***** Data for this task *****

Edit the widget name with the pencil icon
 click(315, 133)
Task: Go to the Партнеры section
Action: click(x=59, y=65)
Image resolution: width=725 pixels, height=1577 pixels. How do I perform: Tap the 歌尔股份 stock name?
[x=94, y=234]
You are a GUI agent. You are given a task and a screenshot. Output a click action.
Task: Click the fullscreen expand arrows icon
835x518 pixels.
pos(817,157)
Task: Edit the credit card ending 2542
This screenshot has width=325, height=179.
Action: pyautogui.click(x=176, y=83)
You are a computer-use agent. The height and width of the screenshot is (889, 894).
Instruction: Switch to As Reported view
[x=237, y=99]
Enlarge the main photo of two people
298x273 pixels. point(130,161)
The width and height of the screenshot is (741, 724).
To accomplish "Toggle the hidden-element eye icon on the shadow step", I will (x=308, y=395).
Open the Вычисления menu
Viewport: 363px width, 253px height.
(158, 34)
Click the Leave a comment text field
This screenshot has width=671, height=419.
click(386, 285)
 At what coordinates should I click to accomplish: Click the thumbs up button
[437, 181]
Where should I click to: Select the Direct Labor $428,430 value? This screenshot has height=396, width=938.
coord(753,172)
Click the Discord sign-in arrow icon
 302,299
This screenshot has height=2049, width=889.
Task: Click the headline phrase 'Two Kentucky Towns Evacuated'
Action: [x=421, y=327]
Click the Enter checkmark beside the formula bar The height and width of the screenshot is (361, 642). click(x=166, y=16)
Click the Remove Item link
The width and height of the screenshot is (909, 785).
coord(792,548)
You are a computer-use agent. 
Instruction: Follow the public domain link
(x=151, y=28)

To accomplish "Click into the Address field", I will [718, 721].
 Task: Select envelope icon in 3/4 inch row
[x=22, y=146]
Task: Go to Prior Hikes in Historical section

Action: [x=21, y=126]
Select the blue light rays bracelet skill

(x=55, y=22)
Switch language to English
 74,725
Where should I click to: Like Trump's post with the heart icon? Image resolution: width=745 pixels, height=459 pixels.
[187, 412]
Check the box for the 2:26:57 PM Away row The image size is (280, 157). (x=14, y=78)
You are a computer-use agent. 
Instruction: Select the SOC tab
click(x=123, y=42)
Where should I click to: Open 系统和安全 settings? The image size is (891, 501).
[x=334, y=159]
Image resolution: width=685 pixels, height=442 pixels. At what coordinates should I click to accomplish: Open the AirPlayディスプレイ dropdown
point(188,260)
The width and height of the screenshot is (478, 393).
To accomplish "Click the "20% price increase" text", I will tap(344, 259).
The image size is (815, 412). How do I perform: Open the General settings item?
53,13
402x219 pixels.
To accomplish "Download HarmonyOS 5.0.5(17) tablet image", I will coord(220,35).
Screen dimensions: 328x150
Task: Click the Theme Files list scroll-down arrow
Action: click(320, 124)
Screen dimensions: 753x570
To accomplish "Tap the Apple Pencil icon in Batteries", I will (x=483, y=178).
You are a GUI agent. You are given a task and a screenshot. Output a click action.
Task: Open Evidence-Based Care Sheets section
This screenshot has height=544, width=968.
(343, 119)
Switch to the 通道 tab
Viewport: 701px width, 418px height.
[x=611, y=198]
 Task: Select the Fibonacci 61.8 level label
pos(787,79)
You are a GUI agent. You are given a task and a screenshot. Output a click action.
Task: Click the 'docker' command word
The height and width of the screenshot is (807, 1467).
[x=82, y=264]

*****

What you have to do >> Please write out the entries exactly, keeping every line intact.

Answer space >>
Edit the widget name with the pencil icon
 click(315, 133)
Task: Go to the Партнеры section
Action: click(x=59, y=65)
Image resolution: width=725 pixels, height=1577 pixels. How do I perform: Tap the 歌尔股份 stock name?
[x=94, y=234]
You are a GUI agent. You are given a task and a screenshot. Output a click action.
Task: Click the fullscreen expand arrows icon
835x518 pixels.
pos(817,157)
Task: Edit the credit card ending 2542
This screenshot has width=325, height=179.
Action: pyautogui.click(x=176, y=83)
You are a computer-use agent. The height and width of the screenshot is (889, 894).
Instruction: Switch to As Reported view
[x=237, y=99]
Enlarge the main photo of two people
298x273 pixels. point(130,161)
The width and height of the screenshot is (741, 724).
To accomplish "Toggle the hidden-element eye icon on the shadow step", I will (x=308, y=395).
Open the Вычисления menu
Viewport: 363px width, 253px height.
(158, 34)
Click the Leave a comment text field
This screenshot has width=671, height=419.
click(386, 285)
 At what coordinates should I click to accomplish: Click the thumbs up button
[437, 181]
Where should I click to: Select the Direct Labor $428,430 value? This screenshot has height=396, width=938.
coord(753,172)
Click the Discord sign-in arrow icon
 302,299
This screenshot has height=2049, width=889.
Task: Click the headline phrase 'Two Kentucky Towns Evacuated'
Action: [x=421, y=327]
Click the Enter checkmark beside the formula bar The height and width of the screenshot is (361, 642). click(x=166, y=16)
Click the Remove Item link
The width and height of the screenshot is (909, 785).
coord(792,548)
You are a computer-use agent. 
Instruction: Follow the public domain link
(x=151, y=28)

To accomplish "Click into the Address field", I will [718, 721].
 Task: Select envelope icon in 3/4 inch row
[x=22, y=146]
Task: Go to Prior Hikes in Historical section

Action: [x=21, y=126]
Select the blue light rays bracelet skill

(x=55, y=22)
Switch language to English
 74,725
Where should I click to: Like Trump's post with the heart icon? Image resolution: width=745 pixels, height=459 pixels.
[187, 412]
Check the box for the 2:26:57 PM Away row The image size is (280, 157). (x=14, y=78)
You are a computer-use agent. 
Instruction: Select the SOC tab
click(x=123, y=42)
Where should I click to: Open 系统和安全 settings? The image size is (891, 501).
[x=334, y=159]
Image resolution: width=685 pixels, height=442 pixels. At what coordinates should I click to accomplish: Open the AirPlayディスプレイ dropdown
point(188,260)
The width and height of the screenshot is (478, 393).
To accomplish "Click the "20% price increase" text", I will tap(344, 259).
The image size is (815, 412). How do I perform: Open the General settings item?
53,13
402x219 pixels.
To accomplish "Download HarmonyOS 5.0.5(17) tablet image", I will coord(220,35).
Screen dimensions: 328x150
Task: Click the Theme Files list scroll-down arrow
Action: click(320, 124)
Screen dimensions: 753x570
To accomplish "Tap the Apple Pencil icon in Batteries", I will (x=483, y=178).
You are a GUI agent. You are given a task and a screenshot. Output a click action.
Task: Open Evidence-Based Care Sheets section
This screenshot has height=544, width=968.
(343, 119)
Switch to the 通道 tab
Viewport: 701px width, 418px height.
[x=611, y=198]
 Task: Select the Fibonacci 61.8 level label
pos(787,79)
You are a GUI agent. You are given a task and a screenshot. Output a click action.
Task: Click the 'docker' command word
The height and width of the screenshot is (807, 1467).
[x=82, y=264]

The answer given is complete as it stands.